<<<<

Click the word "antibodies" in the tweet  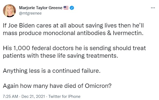[91, 33]
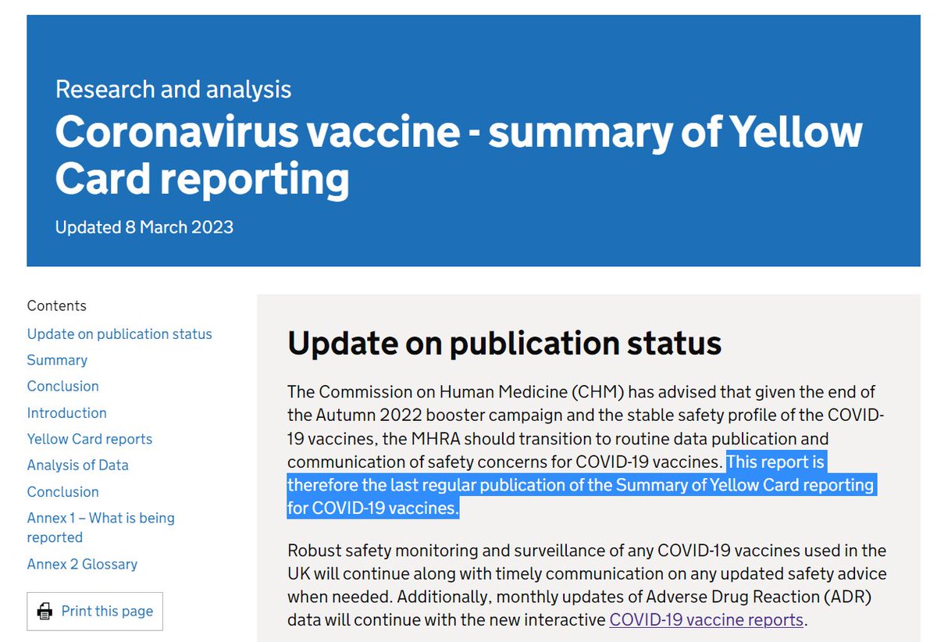Click the Coronavirus vaccine page title heading
Image resolution: width=937 pixels, height=642 pixels.
coord(458,155)
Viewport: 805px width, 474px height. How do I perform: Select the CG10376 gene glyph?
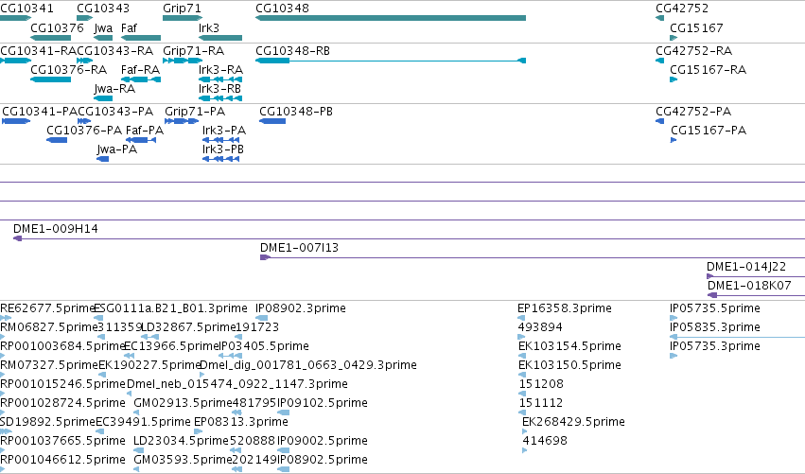point(50,38)
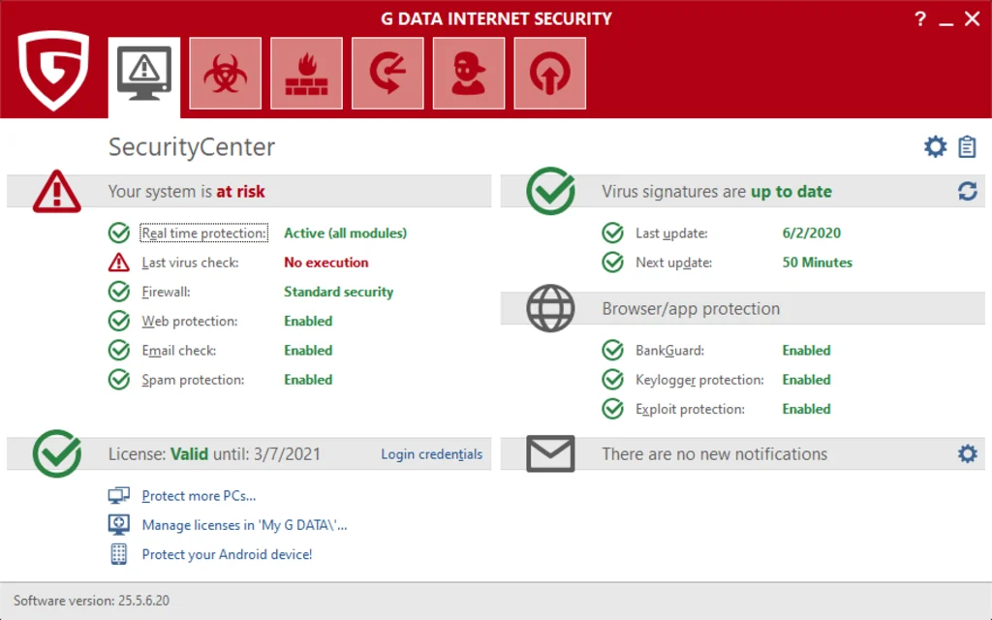Refresh virus signatures with update icon
Screen dimensions: 992x620
pyautogui.click(x=967, y=192)
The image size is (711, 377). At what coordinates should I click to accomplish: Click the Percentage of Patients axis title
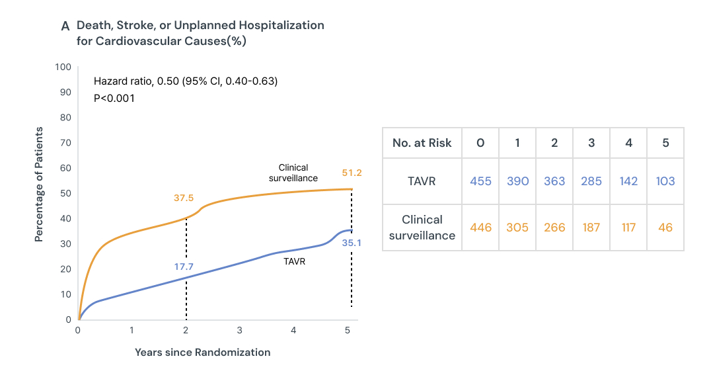39,184
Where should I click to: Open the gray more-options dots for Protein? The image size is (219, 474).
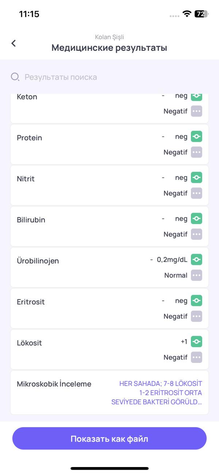[x=196, y=152]
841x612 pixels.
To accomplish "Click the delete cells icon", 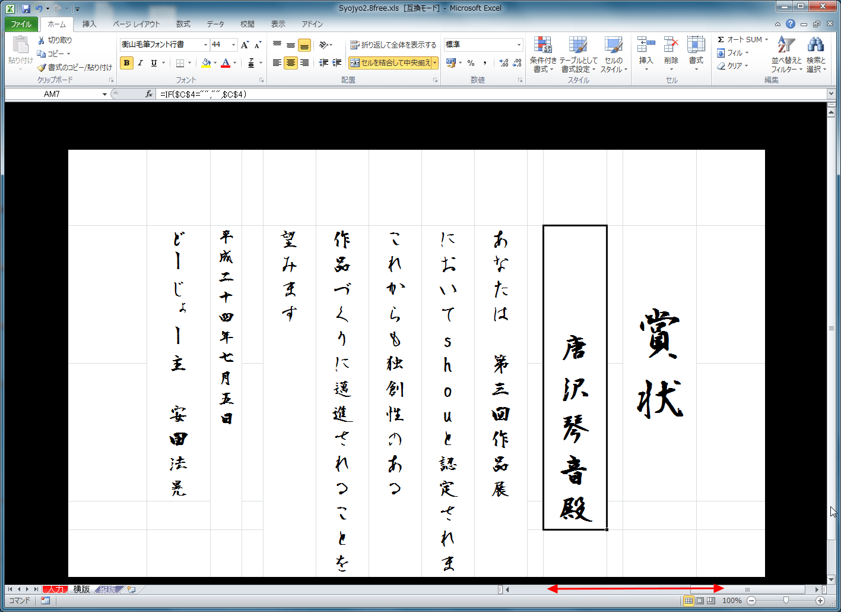I will [671, 45].
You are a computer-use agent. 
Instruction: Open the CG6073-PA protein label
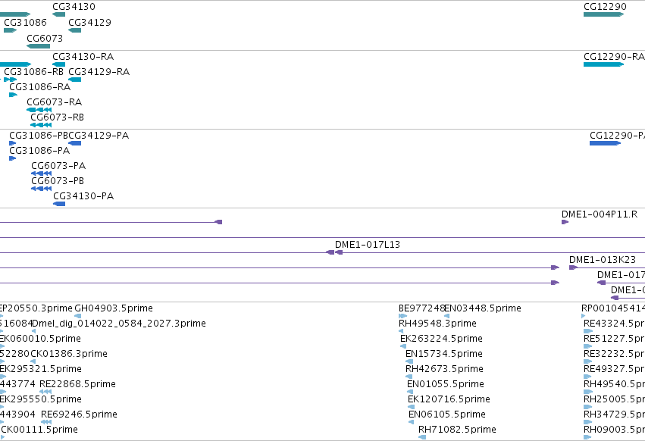[x=58, y=165]
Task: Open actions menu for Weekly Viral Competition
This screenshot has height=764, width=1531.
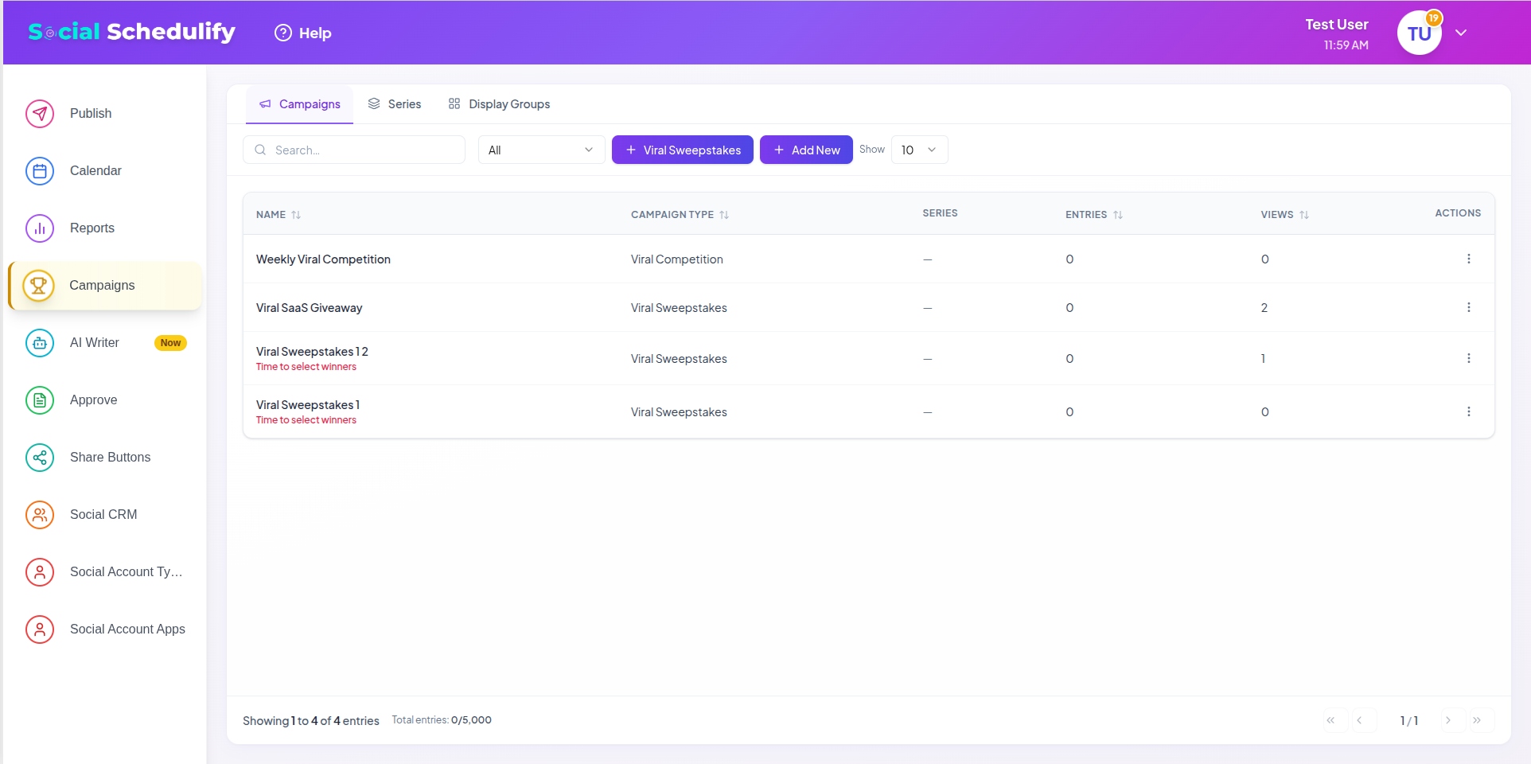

>>>>

What is being asked:
Nothing but the lines from the line containing "Task: Open actions" through the end of the data, both ends included, is to be reproduced, exactly as written and without the pictures.

Answer area:
Task: Open actions menu for Weekly Viral Competition
This screenshot has height=764, width=1531.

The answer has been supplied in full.